Sul punto è bene segnalare la recente sentenza 32865/2021 della Corte di Cassazione, che di fatto, ribadisce i principi della la sentenza pilota "Ramacci" (n. 39335/2018): per lavori da manutenzione straordinaria compresa in poi, serve sempre il previo permesso sismico (cd. autorizzazone sismica). Ma ci sono altri aspetti da segnalare dentro la pronuncia:
- il primo sull'accessione invertita per cui non sfugge il proprietario del solo terreno;
- il secondo sul fatto che firmare una domanda di sanatoria significa essere colpevole;
- il terzo che spiega che se anche ante legge 765/67 o peggio ante legge1150/1942, su immobile atavico se si opera senza titolo edilizio si commette reato.
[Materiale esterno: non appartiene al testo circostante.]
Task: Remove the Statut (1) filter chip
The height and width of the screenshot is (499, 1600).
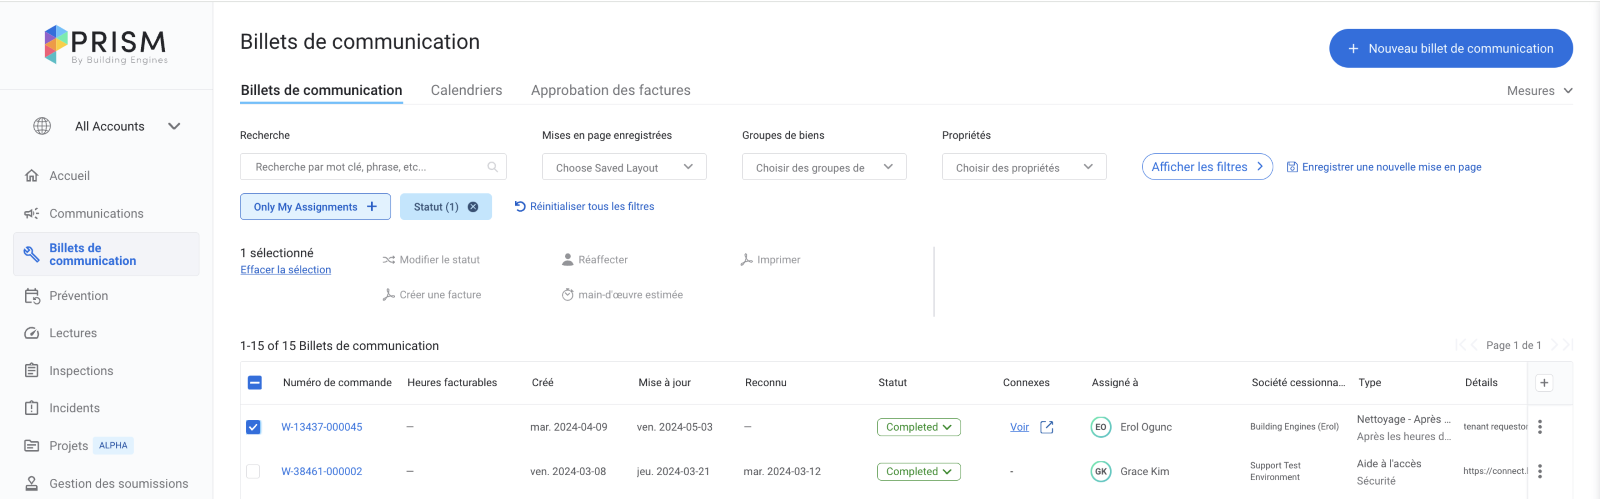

Vediamo di mettere assieme tutti i pezzi.
L'abuso
Nel caso specifico, l'imputata era stata condannata alla pena dli mesi due di arresto ed euro 20.000,00 di ammenda, perché:
- a) in volazione degli artt. 110 cod. pen., 93, 94 e 95 del dpr 380/2001, in qualità di proprietaria dell'immobile sito in zona sismica, realizzava, senza la preventiva presentazione dei calcoli di stabilità, senza dare il preavviso prescritto al competente ufficio del Genio Civile e senza richiedere e ottenere la prevista autorizzazione scritta dal predetto ufficio del Genio Civile, opere di manutenzione straordinaria del tetto di copertura, mediante sostituzione e opere strutturali con nuova copertura, realizzata attraverso la messa in opera di struttura in profilati, con conseguente aumento della volumetria esistente
- b) in violazione degli artt. 110 cod. pen. e 181 del d.lgs. n. 42 del 2004, in qualità di proprietaria dell'immobile sito in zona sottoposta a vincolo paesaggistico (centro storico), realizzava le opere di cui al capo a) senza la preventiva autorizzazione della competente Sovrintendenza.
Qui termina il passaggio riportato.